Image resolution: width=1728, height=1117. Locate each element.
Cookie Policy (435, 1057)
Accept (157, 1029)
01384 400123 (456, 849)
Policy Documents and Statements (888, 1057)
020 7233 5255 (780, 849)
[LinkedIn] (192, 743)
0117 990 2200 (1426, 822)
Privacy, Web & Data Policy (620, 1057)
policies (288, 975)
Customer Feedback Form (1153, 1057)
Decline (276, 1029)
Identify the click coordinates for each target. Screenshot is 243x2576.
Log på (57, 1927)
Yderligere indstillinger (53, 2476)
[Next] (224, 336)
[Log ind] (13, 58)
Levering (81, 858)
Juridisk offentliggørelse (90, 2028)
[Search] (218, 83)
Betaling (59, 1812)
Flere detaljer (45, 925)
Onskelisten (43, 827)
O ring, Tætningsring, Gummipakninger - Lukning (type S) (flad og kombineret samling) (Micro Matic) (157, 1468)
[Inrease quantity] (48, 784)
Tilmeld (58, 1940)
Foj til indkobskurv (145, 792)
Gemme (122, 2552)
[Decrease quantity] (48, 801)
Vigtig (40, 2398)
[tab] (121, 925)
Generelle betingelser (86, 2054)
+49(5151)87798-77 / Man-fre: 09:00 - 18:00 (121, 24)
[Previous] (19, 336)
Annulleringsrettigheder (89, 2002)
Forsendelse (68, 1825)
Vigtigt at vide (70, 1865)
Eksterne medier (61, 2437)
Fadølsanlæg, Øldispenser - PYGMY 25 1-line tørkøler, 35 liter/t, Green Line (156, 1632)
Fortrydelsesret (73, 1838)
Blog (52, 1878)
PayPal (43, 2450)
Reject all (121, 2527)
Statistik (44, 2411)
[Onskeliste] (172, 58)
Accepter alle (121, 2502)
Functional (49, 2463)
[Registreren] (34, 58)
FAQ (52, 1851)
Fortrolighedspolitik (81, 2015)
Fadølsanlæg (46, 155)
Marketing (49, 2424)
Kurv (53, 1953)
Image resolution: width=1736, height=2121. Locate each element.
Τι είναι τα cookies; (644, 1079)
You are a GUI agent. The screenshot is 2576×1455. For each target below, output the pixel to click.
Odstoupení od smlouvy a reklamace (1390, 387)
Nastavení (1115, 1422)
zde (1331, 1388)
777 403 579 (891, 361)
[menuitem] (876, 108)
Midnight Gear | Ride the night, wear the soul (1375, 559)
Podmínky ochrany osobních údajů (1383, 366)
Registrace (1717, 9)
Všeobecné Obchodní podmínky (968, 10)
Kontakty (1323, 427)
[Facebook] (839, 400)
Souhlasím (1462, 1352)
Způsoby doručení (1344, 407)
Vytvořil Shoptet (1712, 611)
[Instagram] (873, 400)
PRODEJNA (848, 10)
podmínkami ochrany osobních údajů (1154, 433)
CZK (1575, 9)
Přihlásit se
-*-
**PROBLEM DETAILS:**
I need exact copies of the lines from the one holding "Functional (49, 2463)" through the end of the records above, and nothing beyond them.

**RESULT OF THE EXERCISE:**
Functional (49, 2463)
[Registreren] (34, 58)
FAQ (52, 1851)
Fortrolighedspolitik (81, 2015)
Fadølsanlæg (46, 155)
Marketing (49, 2424)
Kurv (53, 1953)
Image resolution: width=1736, height=2121. Locate each element.
Τι είναι τα cookies; (644, 1079)
You are a GUI agent. The screenshot is 2576×1455. For each target below, output the pixel to click.
Odstoupení od smlouvy a reklamace (1390, 387)
Nastavení (1115, 1422)
zde (1331, 1388)
777 403 579 (891, 361)
[menuitem] (876, 108)
Midnight Gear | Ride the night, wear the soul (1375, 559)
Podmínky ochrany osobních údajů (1383, 366)
Registrace (1717, 9)
Všeobecné Obchodní podmínky (968, 10)
Kontakty (1323, 427)
[Facebook] (839, 400)
Souhlasím (1462, 1352)
Způsoby doručení (1344, 407)
Vytvořil Shoptet (1712, 611)
[Instagram] (873, 400)
PRODEJNA (848, 10)
podmínkami ochrany osobních údajů (1154, 433)
CZK (1575, 9)
Přihlásit se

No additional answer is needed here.